• [GIVEN EXERCISE]:
Please list the records below as numbered lines, dropping any blank lines.

• [GIVEN RECORDS]:
-- Start --

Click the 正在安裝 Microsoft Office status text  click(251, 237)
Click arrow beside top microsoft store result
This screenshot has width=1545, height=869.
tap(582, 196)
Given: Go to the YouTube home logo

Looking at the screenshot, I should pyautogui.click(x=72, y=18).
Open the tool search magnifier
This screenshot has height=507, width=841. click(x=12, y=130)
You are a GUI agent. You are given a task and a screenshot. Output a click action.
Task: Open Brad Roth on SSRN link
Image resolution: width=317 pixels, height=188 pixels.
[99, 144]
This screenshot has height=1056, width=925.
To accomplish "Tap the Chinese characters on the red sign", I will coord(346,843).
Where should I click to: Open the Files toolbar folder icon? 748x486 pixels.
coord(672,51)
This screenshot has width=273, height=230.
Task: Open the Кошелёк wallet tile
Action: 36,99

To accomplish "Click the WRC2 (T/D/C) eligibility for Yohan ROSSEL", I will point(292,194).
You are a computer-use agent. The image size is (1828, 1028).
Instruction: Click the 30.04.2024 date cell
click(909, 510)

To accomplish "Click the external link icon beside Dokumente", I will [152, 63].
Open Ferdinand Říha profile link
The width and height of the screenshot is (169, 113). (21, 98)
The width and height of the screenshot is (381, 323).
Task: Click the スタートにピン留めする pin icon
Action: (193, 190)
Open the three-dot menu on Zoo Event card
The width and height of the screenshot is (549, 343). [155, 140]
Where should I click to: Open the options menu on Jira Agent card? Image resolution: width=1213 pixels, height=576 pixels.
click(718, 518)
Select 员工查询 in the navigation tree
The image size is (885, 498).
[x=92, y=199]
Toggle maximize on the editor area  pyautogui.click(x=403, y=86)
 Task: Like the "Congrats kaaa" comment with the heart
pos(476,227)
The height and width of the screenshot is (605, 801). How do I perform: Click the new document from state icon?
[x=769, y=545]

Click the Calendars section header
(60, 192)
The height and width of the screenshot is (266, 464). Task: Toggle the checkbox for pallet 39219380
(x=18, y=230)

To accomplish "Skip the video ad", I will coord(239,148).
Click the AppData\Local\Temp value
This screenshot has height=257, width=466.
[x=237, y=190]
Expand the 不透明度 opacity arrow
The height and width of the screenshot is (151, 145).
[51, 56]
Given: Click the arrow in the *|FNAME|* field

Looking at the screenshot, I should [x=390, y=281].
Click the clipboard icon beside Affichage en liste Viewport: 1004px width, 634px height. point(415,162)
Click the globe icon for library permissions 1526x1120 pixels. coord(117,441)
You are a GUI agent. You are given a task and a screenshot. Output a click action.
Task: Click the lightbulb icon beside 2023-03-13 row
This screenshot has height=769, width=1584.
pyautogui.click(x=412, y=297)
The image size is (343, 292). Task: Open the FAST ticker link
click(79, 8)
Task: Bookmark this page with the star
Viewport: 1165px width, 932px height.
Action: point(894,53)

-- End --

• [FINAL RESULT]:
1. Click the 正在安裝 Microsoft Office status text  click(251, 237)
2. Click arrow beside top microsoft store result
3. This screenshot has width=1545, height=869.
4. tap(582, 196)
5. Given: Go to the YouTube home logo
6. Looking at the screenshot, I should pyautogui.click(x=72, y=18).
7. Open the tool search magnifier
8. This screenshot has height=507, width=841. click(x=12, y=130)
9. You are a GUI agent. You are given a task and a screenshot. Output a click action.
10. Task: Open Brad Roth on SSRN link
11. Image resolution: width=317 pixels, height=188 pixels.
12. [99, 144]
13. This screenshot has height=1056, width=925.
14. To accomplish "Tap the Chinese characters on the red sign", I will coord(346,843).
15. Where should I click to: Open the Files toolbar folder icon? 748x486 pixels.
16. coord(672,51)
17. This screenshot has width=273, height=230.
18. Task: Open the Кошелёк wallet tile
19. Action: 36,99
20. To accomplish "Click the WRC2 (T/D/C) eligibility for Yohan ROSSEL", I will point(292,194).
21. You are a computer-use agent. The image size is (1828, 1028).
22. Instruction: Click the 30.04.2024 date cell
23. click(909, 510)
24. To accomplish "Click the external link icon beside Dokumente", I will [152, 63].
25. Open Ferdinand Říha profile link
26. The width and height of the screenshot is (169, 113). (21, 98)
27. The width and height of the screenshot is (381, 323).
28. Task: Click the スタートにピン留めする pin icon
29. Action: (193, 190)
30. Open the three-dot menu on Zoo Event card
31. The width and height of the screenshot is (549, 343). [155, 140]
32. Where should I click to: Open the options menu on Jira Agent card? Image resolution: width=1213 pixels, height=576 pixels.
33. click(718, 518)
34. Select 员工查询 in the navigation tree
35. The image size is (885, 498).
36. [x=92, y=199]
37. Toggle maximize on the editor area  pyautogui.click(x=403, y=86)
38.  Task: Like the "Congrats kaaa" comment with the heart
39. pos(476,227)
40. The height and width of the screenshot is (605, 801). How do I perform: Click the new document from state icon?
41. [x=769, y=545]
42. Click the Calendars section header
43. (60, 192)
44. The height and width of the screenshot is (266, 464). Task: Toggle the checkbox for pallet 39219380
45. (x=18, y=230)
46. To accomplish "Skip the video ad", I will coord(239,148).
47. Click the AppData\Local\Temp value
48. This screenshot has height=257, width=466.
49. [x=237, y=190]
50. Expand the 不透明度 opacity arrow
51. The height and width of the screenshot is (151, 145).
52. [51, 56]
53. Given: Click the arrow in the *|FNAME|* field
54. Looking at the screenshot, I should [x=390, y=281].
55. Click the clipboard icon beside Affichage en liste Viewport: 1004px width, 634px height. point(415,162)
56. Click the globe icon for library permissions 1526x1120 pixels. coord(117,441)
57. You are a GUI agent. You are given a task and a screenshot. Output a click action.
58. Task: Click the lightbulb icon beside 2023-03-13 row
59. This screenshot has height=769, width=1584.
60. pyautogui.click(x=412, y=297)
61. The image size is (343, 292). Task: Open the FAST ticker link
62. click(79, 8)
63. Task: Bookmark this page with the star
64. Viewport: 1165px width, 932px height.
65. Action: point(894,53)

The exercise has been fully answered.